More than 43 brewers from Japan’s various prefectures were present to showcase some of the finest labels represented by Orihara Shoten. I tasted a lot of the spirits, however, my wallet only allowed me to bring home four bottles–plus an outstanding bottle which I have tasted with compliments from a close friend who hand carried it back from London.
Yes, London it is. The English are head over heels for saké right now.
A Light, Refreshing, and Clean-Tasting Black Face
Introducing Eiichi Hyakujuro Junmaidaiginjo – commonly known to connoisseurs as “Black Face”, as the label depicts a Japanese calligraphy print of a black face make up.
Black Face won Gold Medal at the Japan’s Fine Saké Award in 2014. Although the usual taste of a junmaidaiginjo can be fruity and much fragrant, the Black Face instead exhibits a sophisticated nuance of green apples and banana.

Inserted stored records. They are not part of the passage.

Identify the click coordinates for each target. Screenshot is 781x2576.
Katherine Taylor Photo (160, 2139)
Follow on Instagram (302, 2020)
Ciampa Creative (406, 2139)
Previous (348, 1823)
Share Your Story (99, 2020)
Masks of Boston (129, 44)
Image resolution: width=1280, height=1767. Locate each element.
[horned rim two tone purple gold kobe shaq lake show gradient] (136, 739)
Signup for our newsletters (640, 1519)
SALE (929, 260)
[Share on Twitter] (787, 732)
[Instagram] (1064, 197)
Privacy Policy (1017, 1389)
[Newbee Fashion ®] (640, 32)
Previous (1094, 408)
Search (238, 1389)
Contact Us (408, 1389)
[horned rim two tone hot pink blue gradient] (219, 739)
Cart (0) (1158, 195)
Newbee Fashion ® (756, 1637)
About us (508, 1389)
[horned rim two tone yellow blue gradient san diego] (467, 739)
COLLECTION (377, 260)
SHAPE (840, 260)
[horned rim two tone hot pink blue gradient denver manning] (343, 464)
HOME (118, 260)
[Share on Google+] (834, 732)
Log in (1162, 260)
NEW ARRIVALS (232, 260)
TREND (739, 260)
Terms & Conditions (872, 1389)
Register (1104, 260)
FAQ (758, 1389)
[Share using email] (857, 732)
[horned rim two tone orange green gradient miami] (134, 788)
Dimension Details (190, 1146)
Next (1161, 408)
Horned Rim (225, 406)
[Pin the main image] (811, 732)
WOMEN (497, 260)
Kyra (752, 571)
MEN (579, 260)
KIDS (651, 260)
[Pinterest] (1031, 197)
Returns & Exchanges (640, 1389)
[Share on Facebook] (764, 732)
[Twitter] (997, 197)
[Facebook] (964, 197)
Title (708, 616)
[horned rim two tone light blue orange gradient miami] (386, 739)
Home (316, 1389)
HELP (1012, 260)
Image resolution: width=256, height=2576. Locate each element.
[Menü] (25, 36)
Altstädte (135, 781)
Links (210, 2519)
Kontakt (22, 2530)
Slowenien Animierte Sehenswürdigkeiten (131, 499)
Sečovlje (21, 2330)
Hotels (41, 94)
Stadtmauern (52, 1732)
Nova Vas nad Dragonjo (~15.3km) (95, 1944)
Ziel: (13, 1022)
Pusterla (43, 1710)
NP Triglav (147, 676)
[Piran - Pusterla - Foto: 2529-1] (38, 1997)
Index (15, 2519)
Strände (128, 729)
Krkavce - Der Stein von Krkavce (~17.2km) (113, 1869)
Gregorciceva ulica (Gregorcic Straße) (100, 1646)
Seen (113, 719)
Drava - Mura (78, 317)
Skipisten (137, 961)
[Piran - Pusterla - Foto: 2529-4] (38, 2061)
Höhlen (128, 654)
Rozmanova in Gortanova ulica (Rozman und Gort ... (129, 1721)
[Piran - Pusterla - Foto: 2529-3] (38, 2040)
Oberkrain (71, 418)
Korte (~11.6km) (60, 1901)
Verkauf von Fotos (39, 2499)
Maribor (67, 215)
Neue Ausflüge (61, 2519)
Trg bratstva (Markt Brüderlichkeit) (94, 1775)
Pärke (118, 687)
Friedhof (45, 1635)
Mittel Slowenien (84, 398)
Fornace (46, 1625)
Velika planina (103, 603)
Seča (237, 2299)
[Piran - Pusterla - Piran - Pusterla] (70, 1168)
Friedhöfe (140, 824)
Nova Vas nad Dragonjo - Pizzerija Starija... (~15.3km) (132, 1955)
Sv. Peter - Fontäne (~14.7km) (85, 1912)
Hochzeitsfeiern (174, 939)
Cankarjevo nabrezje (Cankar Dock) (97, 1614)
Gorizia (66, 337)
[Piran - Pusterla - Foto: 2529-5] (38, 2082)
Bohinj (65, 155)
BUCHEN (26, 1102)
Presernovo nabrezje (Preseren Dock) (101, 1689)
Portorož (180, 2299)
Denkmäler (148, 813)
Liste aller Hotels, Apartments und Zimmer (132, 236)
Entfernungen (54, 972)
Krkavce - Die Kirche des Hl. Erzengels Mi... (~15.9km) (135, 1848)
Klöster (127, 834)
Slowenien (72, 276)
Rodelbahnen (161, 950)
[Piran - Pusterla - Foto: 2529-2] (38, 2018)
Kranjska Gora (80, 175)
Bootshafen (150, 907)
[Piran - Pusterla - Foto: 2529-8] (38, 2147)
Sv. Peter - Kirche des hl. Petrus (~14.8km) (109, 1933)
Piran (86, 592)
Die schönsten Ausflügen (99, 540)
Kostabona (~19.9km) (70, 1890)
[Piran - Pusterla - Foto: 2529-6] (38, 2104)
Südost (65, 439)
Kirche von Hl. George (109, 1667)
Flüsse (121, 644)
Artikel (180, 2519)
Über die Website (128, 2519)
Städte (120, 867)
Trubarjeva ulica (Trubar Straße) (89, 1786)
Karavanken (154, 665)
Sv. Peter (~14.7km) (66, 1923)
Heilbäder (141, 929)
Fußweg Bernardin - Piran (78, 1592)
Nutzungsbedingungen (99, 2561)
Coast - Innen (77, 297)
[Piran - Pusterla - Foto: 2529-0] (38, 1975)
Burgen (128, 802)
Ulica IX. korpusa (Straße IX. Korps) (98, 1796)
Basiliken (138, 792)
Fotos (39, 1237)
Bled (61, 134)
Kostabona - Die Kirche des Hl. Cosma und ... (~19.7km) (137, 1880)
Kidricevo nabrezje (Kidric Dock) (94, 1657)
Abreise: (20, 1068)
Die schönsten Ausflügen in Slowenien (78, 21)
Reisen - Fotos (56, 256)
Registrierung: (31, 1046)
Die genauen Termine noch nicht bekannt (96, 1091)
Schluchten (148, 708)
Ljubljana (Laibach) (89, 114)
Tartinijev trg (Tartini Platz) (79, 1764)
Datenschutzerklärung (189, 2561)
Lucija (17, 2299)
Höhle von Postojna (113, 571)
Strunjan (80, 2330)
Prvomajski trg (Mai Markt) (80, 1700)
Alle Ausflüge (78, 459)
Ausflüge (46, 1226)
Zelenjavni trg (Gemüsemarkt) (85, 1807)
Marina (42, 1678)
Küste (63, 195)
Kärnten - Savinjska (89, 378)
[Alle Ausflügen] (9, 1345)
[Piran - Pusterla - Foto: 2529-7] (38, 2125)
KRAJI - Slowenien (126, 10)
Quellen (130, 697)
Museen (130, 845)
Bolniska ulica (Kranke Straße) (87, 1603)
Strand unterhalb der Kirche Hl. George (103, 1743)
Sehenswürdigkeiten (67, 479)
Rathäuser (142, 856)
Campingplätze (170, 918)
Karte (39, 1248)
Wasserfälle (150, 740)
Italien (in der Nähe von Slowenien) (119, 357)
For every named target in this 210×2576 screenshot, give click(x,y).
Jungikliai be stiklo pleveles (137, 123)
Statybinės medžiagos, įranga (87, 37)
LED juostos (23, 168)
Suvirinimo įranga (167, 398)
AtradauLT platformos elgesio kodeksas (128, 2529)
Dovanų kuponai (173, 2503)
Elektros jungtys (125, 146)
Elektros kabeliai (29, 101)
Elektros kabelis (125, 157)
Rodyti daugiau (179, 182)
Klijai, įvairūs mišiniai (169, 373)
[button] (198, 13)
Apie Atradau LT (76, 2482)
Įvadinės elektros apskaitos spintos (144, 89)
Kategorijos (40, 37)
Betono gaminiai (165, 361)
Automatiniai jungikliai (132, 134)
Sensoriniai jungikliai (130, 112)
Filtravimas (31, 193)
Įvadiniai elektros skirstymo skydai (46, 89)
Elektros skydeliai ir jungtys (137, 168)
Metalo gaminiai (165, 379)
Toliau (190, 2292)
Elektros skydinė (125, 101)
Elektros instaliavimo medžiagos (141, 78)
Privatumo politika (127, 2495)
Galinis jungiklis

On the palate, it never ceases to impart pure acidity with a long and exhilarating finish. The acidity favors tuna belly or Otoro, in my humble opinion.
A Closer Look at the Black Face
Incidentally, there is a small history on the label itself. Hyaku-ju-ro, the Japanese name for this saké comes from a popular kabuki actor who lived in nearby Kakamigahara City, located at the southern part of the Gifu Prefecture.
In 1912, he generously made a donation of 1200 cherry trees to line the banks of the city’s Sakai River. It is now a tradition for people to gather at one of the city parks on the banks of the river to see the Sakura blossom annually.
Black Face was brewed to honour Hyaku-ju-ro’s generous gesture. The label of the bottles reflects the makeup by kabuki actors.